8
FOURTEEN YEARS EARLIER, Yu Zhan’ao, a bedroll over his back, and dressed in clean, freshly starched white pants and jacket, stood in the yard of our home and shouted: ‘Mistress, are you hiring?’
With a hundred thoughts running through her mind, Grandma’s natural instincts deserted her. Her scissors dropped to the kang, and she fell backward onto the brand-new purple comforter.
His nostrils filled with the odour of fresh whitewash and a delicate feminine fragrance, Yu Zhan’ao’s courage mounted. He barged into the room.
‘Mistress, are you hiring?’
Grandma lay face up and blurry-eyed on the comforter.
Yu Zhan’ao threw down his bedroll and slowly approached the kang. At that moment his heart was like a warm pond in which toads frolicked while swifts skimmed the surface. When his dark chin was only about the thickness of a piece of paper from Grandma’s face, she slapped him on his dark, shiny scalp, then sat up quickly, picked up her scissors, and screamed, ‘Who are you? What do you think you’re doing? How dare you barge into a strange woman’s room!’
Startled, he backed up and said, ‘You… you really don’t know me?’

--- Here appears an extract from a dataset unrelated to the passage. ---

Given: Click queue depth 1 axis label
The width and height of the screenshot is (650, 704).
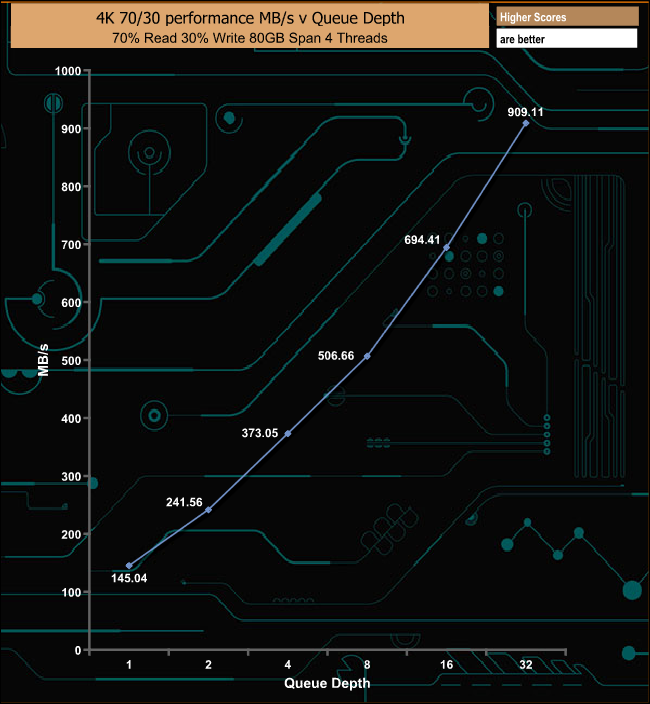Looking at the screenshot, I should [x=129, y=664].
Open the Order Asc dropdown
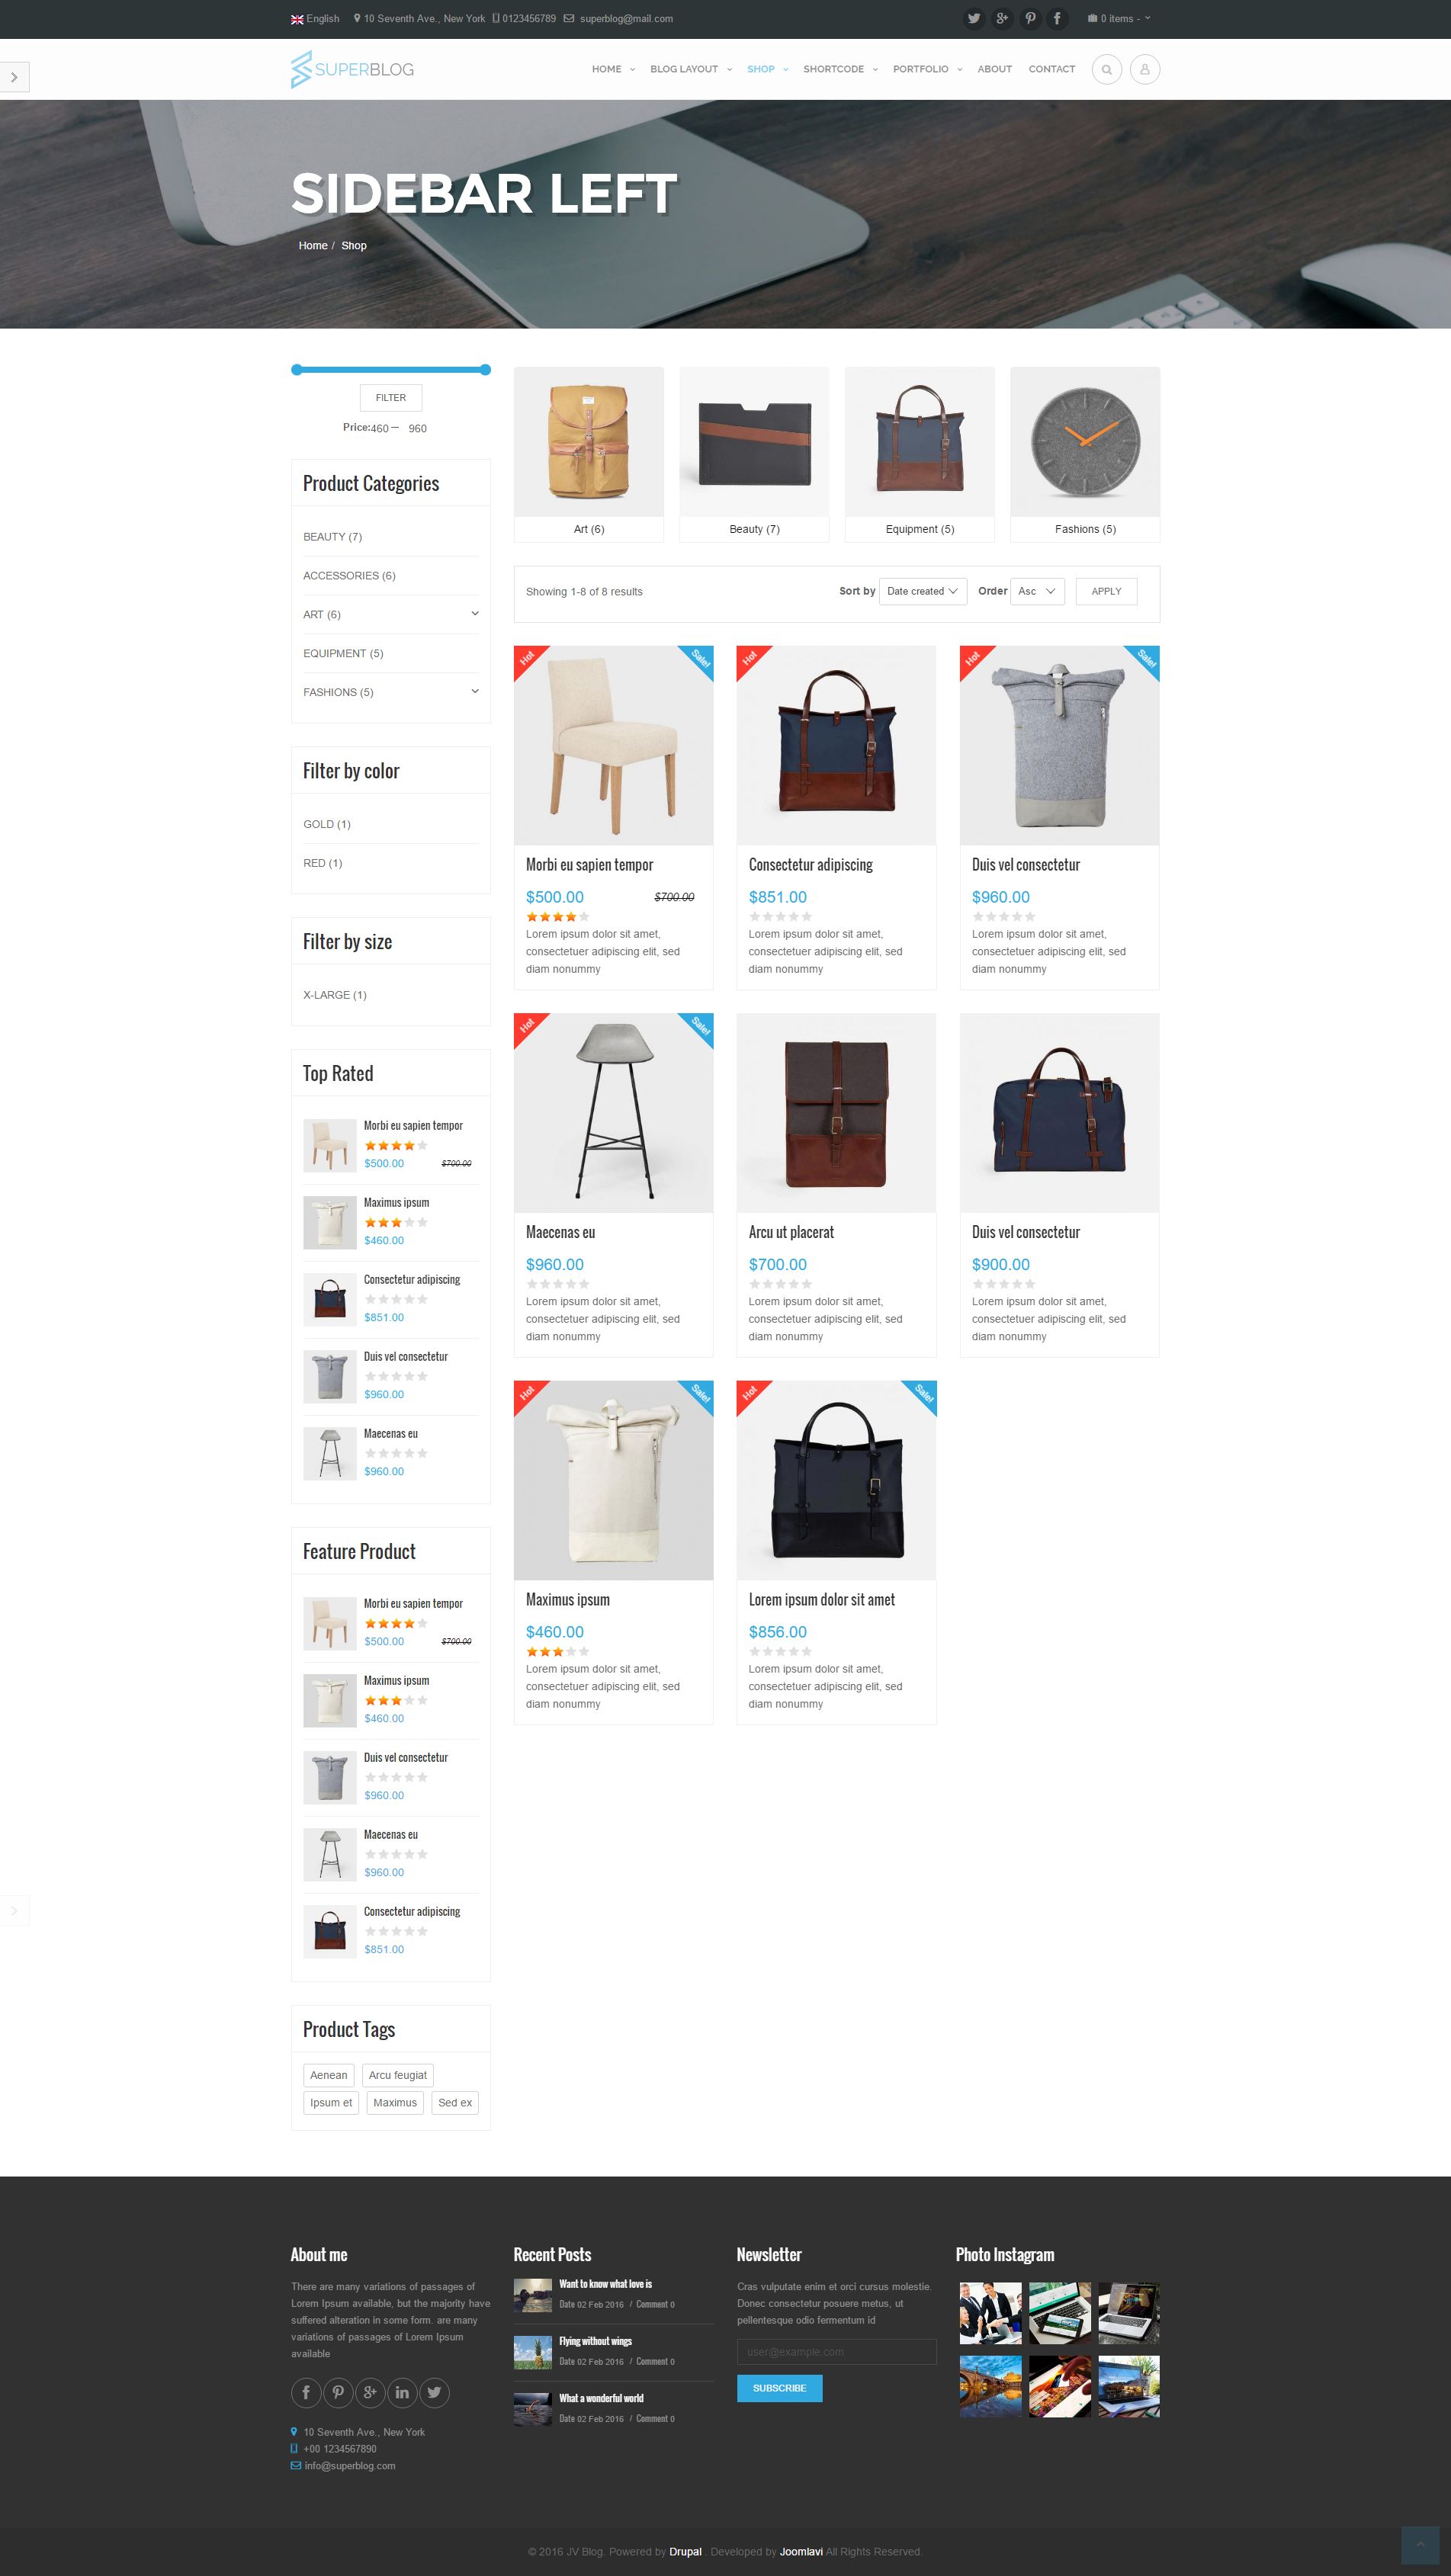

‘How dare you talk like that! I lived a cloistered life at home until my wedding day, less than two weeks ago. How would I know you?’
‘Okay, if that’s the way you want it,’ he said with a smile. ‘I hear you’re shorthanded at the distillery, and I need work to put food in my belly!’
‘All right, as long as you don’t mind hard work. What’s your name? How old are you?’
‘My name’s Yu Zhan’ao. I’m twenty-four.’
‘Take your bedroll outside,’ she said.
Yu Zhan’ao obediently walked outside and waited under a blazing sun. Traces of burned leaves remained in the yard, and he relived the memory of what had happened there recently. He waited for about half an hour, growing more restless by the minute, and was barely able to keep from rushing inside and settling accounts with the woman.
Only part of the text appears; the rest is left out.